Série TV David Simon revient avec "The Deuce" plongée très 70’s dans l’industrie du "X". Be1, 21h.

Maggie Gyllenhaal, James Franco et les trottoirs de Manhattan : avec un préambule de ce genre, David Simon n’a pas besoin d’ajouter grand-chose pour attirer les regards vers lui. Sa nouvelle série HBO The Deuce annonce un sujet sulfureux : l’explosion de l’industrie pornographique dans les années 70 aux Etats-Unis. De quoi assurer au créateur de "The Wire" et "Treme" l’attention du plus grand nombre.

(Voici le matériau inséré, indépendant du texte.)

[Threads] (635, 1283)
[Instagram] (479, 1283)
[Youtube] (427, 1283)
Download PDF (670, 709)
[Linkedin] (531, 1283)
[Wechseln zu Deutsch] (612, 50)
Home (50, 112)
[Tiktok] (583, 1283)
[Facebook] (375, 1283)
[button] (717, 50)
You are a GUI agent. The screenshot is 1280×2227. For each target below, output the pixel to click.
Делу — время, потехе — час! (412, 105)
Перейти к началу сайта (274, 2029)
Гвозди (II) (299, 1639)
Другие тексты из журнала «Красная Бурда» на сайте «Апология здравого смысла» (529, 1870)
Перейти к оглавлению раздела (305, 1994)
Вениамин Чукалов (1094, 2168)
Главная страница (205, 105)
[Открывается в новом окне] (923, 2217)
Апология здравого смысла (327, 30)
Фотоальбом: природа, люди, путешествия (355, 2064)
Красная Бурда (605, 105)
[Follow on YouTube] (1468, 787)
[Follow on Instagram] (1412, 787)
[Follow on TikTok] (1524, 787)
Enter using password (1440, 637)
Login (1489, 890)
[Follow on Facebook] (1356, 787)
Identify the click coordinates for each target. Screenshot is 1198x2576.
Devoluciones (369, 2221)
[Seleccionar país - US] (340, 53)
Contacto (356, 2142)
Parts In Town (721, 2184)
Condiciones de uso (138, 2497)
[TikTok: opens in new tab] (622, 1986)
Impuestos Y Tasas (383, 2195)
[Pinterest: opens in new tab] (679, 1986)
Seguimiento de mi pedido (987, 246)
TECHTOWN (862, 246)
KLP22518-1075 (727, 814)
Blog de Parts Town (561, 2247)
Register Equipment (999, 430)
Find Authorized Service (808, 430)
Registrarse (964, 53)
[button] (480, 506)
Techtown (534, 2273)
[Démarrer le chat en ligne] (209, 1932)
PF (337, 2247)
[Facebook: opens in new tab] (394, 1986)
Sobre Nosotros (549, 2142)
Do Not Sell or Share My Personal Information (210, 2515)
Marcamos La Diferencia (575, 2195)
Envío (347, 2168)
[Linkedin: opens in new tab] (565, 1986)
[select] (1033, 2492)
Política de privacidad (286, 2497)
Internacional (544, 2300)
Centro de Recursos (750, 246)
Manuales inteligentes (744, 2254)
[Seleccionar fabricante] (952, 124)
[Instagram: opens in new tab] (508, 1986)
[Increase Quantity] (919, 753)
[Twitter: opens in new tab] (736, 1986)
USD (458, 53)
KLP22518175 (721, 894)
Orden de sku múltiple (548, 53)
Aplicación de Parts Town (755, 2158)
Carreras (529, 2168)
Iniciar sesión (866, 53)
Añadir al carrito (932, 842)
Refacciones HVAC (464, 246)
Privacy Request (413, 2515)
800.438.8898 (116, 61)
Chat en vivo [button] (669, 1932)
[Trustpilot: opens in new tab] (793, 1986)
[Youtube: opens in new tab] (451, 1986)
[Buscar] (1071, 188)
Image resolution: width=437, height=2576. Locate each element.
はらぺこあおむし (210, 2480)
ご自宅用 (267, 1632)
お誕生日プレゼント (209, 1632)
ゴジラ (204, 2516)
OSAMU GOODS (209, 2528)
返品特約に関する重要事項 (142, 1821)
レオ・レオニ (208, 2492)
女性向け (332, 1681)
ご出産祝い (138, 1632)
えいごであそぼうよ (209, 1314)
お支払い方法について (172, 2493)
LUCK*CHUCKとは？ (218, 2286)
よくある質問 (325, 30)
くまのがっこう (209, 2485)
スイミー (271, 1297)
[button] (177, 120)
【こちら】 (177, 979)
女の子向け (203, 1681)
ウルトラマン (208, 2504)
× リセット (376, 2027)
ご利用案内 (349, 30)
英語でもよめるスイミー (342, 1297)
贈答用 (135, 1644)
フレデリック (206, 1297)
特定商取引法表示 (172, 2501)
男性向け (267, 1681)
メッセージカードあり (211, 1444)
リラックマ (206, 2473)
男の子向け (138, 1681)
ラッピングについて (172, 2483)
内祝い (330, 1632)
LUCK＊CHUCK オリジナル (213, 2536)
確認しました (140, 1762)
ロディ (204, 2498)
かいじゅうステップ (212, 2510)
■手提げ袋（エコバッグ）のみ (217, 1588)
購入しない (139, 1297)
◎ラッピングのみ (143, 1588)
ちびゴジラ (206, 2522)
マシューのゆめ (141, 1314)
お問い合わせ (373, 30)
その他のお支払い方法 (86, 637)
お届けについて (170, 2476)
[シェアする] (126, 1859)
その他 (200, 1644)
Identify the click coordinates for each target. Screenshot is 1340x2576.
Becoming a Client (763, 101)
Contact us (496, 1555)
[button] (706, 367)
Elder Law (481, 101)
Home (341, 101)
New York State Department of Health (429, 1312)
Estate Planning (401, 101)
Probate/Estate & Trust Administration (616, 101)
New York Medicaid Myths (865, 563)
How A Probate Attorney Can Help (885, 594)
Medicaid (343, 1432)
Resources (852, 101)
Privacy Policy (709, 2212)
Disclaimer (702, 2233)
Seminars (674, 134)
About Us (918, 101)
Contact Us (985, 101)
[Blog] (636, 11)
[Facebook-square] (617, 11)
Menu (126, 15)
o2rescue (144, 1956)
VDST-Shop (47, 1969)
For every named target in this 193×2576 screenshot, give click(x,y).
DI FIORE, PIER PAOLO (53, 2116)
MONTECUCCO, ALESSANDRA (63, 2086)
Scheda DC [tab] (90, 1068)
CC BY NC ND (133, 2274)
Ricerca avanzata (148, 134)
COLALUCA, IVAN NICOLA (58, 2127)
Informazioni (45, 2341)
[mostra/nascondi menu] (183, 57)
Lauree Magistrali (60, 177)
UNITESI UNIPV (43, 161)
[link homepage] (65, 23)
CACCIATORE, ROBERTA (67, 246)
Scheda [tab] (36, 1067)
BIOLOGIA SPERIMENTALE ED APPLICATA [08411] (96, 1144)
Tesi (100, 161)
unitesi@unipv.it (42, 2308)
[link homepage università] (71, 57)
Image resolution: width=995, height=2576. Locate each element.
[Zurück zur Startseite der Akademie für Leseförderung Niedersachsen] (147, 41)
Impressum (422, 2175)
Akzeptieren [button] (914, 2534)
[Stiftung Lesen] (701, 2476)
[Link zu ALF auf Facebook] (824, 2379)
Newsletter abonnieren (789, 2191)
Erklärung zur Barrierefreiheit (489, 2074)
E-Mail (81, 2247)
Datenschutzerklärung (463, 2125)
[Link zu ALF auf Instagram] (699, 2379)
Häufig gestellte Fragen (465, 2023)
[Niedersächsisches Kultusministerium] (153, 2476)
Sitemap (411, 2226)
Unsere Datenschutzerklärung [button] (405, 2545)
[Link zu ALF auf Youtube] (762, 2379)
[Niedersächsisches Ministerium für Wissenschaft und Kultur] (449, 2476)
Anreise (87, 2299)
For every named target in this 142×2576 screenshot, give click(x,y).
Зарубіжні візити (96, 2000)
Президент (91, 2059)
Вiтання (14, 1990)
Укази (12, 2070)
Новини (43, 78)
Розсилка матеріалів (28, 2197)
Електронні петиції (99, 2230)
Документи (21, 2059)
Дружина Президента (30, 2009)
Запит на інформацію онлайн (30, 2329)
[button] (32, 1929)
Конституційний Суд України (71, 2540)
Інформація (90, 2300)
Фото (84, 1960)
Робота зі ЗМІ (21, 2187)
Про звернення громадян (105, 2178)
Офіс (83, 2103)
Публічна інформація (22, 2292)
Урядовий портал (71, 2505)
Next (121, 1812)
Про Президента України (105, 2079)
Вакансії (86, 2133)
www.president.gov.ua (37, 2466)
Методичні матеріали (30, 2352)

Mais contrairement à ce que pourraient laisser penser sa thématique et son générique pop et flashy, "The Deuce" n’est ni légère, ni racoleuse. Son but n’est pas de multiplier les scènes dénudées mais bien de sonder les conditions de l’émergence de l’industrie du porno à New York dans les années 70.

Basée sur des faits réels

Pour mieux en parler, le duo de créateurs a multiplié les rencontres et les interviews comme à son habitude. L’histoire de "The Deuce" est notamment inspirée du parcours des frères Martino, gérants de différents bars à New York dans les années 70, établissements qui servaient de couverture à toutes sortes de trafics (drogue, prostitution) et au blanchiment d’argent.

Comme il le fit avec Ed Burns pour The Wire ou avec Eric Overmyer pour Treme, David Simon, en tandem avec l’auteur de polars George Pelecanos, plonge au cœur d’un nouveau quartier, d’un nouveau vivier humain pour retracer les enjeux et les défis d’un pan de l’histoire récente des Etats-Unis. Car ce qui l’attire avant tout, ce sont les destinées humaines. Flics blasés, proxénètes exaltés, prostitué(e)s résigné(e)s, mafieux et barmen ambitieux, vidéastes roublards sont au centre de son viseur avec leurs peurs, leurs douleurs, leur violence et leurs espoirs.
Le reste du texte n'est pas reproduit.